Amasheh Salah, Dullat Sonja, Fromm Michael, Schulzke Jörg D, Buhr Heinz J, Kroesen Anton J
Institute of Clinical Physiology, CBF, Charité, Freie Universität und Humboldt Universität, 12200, Berlin, Germany.
Int J Colorectal Dis. 2009 Oct;24(10):1149-56. doi: 10.1007/s00384-009-0737-8. Epub 2009 Jun 2.
The etiology of pouchitis after coloproctomucosectomy with ileal pouch-anal anastomosis in patients with ulcerative colitis is still unknown. Beside changes in luminal antigens, the immunological predisposition is assumed to be responsible. In previous electrophysiological studies, we showed that mucosal barrier and transport function in pouchitis is markedly reduced. Thus, the aim of the present study was to analyze barrier function on the molecular level.
Pouch biopsies of 36 ulcerative colitis patients were analyzed. Time points were (1) intraoperative immediately prior to ileal pouch-anal anastomosis (n = 13), (2) >1 year after ileostomy closure (pouch, n = 12), and (3) during pouchitis (n = 11). Control terminal ileum biopsies were obtained from eight patients undergoing hemicolectomy due to carcinoma. Expression of tight junction proteins was analyzed by Western blotting and confocal laser-scanning microscopy. To elucidate effects on epithelial barrier properties, impedance spectroscopy was performed in miniaturized Ussing chambers.

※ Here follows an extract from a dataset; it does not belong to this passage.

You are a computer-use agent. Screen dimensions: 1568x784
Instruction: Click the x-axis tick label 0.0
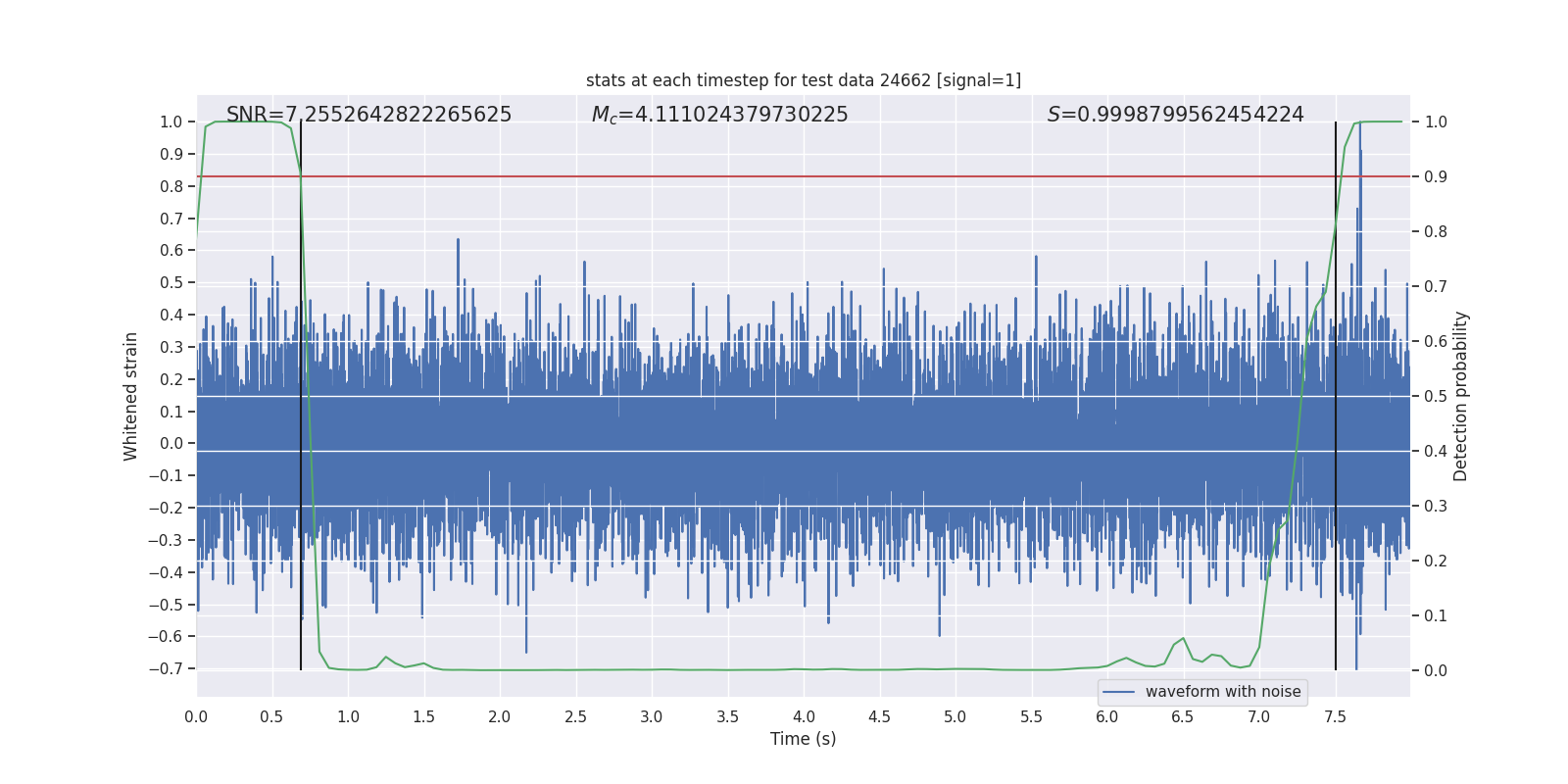(x=196, y=717)

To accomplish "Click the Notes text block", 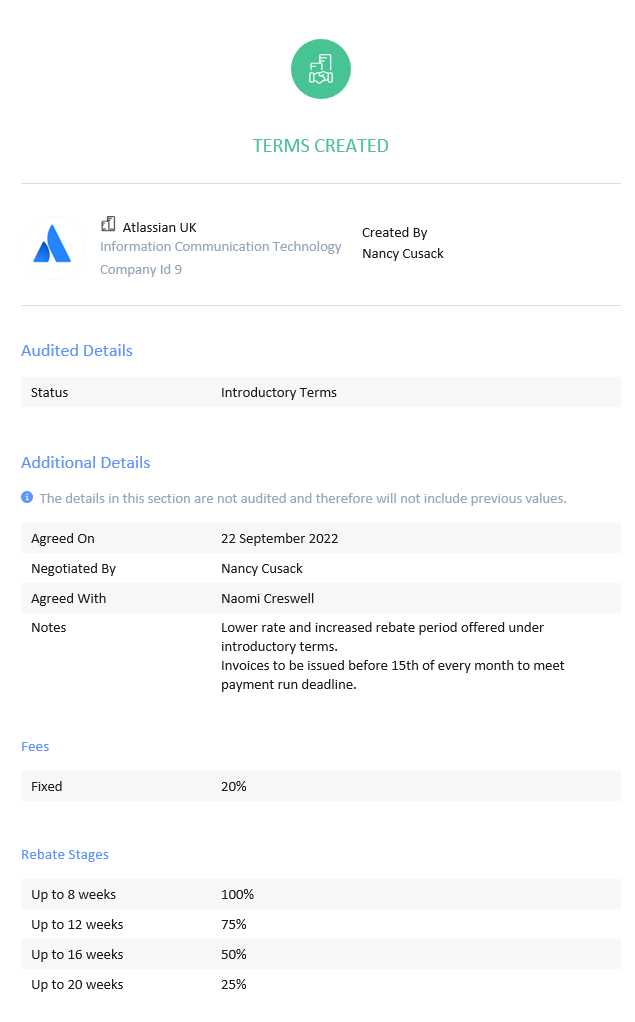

In pouchitis, epithelial resistance was markedly reduced compared to non-inflamed pouch and control ileum. Expression of tight junction proteins claudin-1, 3, 4, 5, and 7 and occludin revealed differential expression regulation with the tightening tight junction protein claudin-1 being decreased and an increase of the pore-forming claudin-2, whereas other claudins remained constant. Morphometry indicated the mucosal surface to be unchanged.
Pouchitis is characterized by a selective change of tight junction proteins in favor of opening the epithelial tight junction and, thus, the paracellular pathway, which contributes to the inflammatory process. This resembles changes in inflammatory bowel disease (IBD) and indicates IBD recurrence in pouchitis.
溃疡性结肠炎患者行结肠直肠黏膜切除术加回肠贮袋肛管吻合术后袋炎的病因仍不清楚。除了腔内抗原的变化外,免疫易感性被认为是其病因。在先前的电生理研究中,我们发现袋炎患者的黏膜屏障和转运功能明显降低。因此,本研究的目的是在分子水平上分析屏障功能。
对36例溃疡性结肠炎患者的贮袋活检组织进行分析。时间点为:(1)回肠贮袋肛管吻合术前即刻术中(n = 13);(2)回肠造口关闭后>1年(贮袋,n = 12);(3)袋炎发作期(n = 11)。对照末端回肠活检组织取自8例因癌行半结肠切除术的患者。通过蛋白质免疫印迹法和共聚焦激光扫描显微镜分析紧密连接蛋白的表达。为了阐明对上皮屏障特性的影响,在小型尤斯灌流室中进行阻抗谱分析。
与未发炎的贮袋和对照回肠相比,袋炎时上皮电阻明显降低。紧密连接蛋白claudin-1、3、4、5和7以及闭合蛋白的表达显示出差异表达调节,紧密连接蛋白claudin-1减少,形成孔道的claudin-2增加,而其他claudin保持不变。形态学测量表明黏膜表面未发生变化。
袋炎的特征是紧密连接蛋白的选择性变化,有利于打开上皮紧密连接,从而打开细胞旁通路,这有助于炎症过程。这类似于炎症性肠病(IBD)的变化,表明袋炎中存在IBD复发。